Induction chemotherapy for T3N0M0 non-small-cell lung cancer increases the rate of complete resection but does not confer improved survival.
OBJECTIVES: The objective of this study was to evaluate outcomes of induction therapy prior to an operation in patients with cT3 non-small-cell lung cancer (NSCLC). METHODS: Patients diagnosed with cT3N0M0 NSCLC from 2006 to 2011 in the National Cancer Database who were treated with lobectomy or pneumonectomy were stratified by treatment strategy: an operation first versus induction chemotherapy. Propensity scores were developed and matched cohorts were generated. Short-term outcomes included margin status, 30- and 90-day mortality rates, readmission and length of stay. Survival analyses using Kaplan-Meier methods were performed on both the unadjusted and propensity matched cohorts.

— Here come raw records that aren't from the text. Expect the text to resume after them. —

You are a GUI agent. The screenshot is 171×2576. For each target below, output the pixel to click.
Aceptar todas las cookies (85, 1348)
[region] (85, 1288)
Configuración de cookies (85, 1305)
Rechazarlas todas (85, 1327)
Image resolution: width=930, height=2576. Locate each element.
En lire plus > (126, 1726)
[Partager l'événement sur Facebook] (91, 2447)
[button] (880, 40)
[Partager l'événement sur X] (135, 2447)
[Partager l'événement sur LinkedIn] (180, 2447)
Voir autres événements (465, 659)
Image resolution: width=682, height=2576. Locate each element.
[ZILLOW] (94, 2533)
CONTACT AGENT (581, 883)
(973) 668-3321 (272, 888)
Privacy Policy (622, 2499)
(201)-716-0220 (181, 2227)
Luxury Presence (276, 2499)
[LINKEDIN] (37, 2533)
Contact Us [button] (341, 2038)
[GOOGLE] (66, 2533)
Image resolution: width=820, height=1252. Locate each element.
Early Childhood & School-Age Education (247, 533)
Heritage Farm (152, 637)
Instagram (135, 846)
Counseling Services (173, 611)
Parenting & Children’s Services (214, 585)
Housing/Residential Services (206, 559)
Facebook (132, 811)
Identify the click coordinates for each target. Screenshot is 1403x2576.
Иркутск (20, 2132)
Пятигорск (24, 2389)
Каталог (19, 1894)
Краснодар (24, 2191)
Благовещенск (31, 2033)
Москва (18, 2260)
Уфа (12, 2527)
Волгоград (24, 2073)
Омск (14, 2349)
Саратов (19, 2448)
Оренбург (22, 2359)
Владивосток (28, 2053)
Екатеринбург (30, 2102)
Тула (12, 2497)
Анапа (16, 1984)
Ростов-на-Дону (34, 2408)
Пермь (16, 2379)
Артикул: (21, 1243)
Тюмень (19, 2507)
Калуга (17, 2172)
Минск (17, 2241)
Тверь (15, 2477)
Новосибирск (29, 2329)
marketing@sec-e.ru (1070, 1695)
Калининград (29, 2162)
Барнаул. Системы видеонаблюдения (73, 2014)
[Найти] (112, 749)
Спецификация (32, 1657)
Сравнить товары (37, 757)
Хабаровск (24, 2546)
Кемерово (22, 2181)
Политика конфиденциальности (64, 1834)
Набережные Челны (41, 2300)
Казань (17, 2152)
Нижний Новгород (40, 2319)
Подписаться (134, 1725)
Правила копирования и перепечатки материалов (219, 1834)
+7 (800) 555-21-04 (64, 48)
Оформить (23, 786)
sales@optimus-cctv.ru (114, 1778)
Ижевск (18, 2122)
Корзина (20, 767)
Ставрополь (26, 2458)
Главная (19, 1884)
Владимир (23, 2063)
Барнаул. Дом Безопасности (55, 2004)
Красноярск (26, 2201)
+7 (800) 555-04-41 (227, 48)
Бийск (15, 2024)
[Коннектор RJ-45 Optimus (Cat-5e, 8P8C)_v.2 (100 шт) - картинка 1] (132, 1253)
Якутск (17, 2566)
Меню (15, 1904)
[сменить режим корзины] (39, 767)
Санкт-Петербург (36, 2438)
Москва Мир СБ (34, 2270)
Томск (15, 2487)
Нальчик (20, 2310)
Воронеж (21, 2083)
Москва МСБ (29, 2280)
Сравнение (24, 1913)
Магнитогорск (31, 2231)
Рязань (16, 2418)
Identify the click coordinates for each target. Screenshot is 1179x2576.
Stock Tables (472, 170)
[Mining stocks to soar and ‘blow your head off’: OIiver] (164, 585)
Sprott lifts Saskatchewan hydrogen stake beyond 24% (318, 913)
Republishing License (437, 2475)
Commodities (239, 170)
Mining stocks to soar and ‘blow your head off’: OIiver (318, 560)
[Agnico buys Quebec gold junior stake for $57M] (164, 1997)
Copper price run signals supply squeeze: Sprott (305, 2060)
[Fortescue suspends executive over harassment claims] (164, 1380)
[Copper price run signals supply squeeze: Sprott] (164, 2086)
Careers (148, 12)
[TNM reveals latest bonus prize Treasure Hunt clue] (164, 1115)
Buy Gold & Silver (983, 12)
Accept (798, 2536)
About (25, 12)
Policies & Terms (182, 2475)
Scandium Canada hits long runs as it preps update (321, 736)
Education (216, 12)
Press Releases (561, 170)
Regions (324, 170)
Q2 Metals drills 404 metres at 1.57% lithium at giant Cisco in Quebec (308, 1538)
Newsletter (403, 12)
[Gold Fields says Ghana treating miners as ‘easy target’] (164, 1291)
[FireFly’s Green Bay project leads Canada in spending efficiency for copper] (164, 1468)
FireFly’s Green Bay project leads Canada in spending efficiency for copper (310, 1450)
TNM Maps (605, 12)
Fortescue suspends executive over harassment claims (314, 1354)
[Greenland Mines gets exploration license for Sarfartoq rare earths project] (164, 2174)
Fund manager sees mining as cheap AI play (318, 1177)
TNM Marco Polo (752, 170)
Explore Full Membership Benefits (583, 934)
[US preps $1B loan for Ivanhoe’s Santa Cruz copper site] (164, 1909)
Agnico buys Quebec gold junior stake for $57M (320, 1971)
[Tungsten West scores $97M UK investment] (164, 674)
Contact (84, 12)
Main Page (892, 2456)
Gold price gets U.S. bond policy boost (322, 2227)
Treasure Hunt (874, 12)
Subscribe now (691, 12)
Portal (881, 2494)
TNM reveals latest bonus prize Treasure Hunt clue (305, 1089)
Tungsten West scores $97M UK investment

RESULTS: A total of 3791 cT3N0M0 patients were identified for inclusion, of which 580 (15%) were treated with induction chemotherapy. Prior to adjustment, patients treated with induction chemotherapy were younger, had a higher comorbidity burden and were more likely to have private insurance (all P < 0.001). Following matching, patients receiving induction chemotherapy were more likely to subsequently undergo an open procedure (87.3 vs 77.8%, P = 0.005). These patients were more likely to obtain R0 resection (93.1% vs 90.0%, P = 0.04) and were thereby less likely to have positive margins at the time of resection (6.9% vs 10.0%, P = 0.03). Patients who received induction therapy had higher rates of 90-day mortality (6.6% vs 3.4%) but there was no difference in long-term survival between the groups. CONCLUSIONS: Despite yielding increased rates of R0 resection, induction chemotherapy for cT3N0M0 NSCLC is not associated with improved survival and should not be considered routinely. Further studies are warranted to elucidate cohorts that may benefit from induction therapy.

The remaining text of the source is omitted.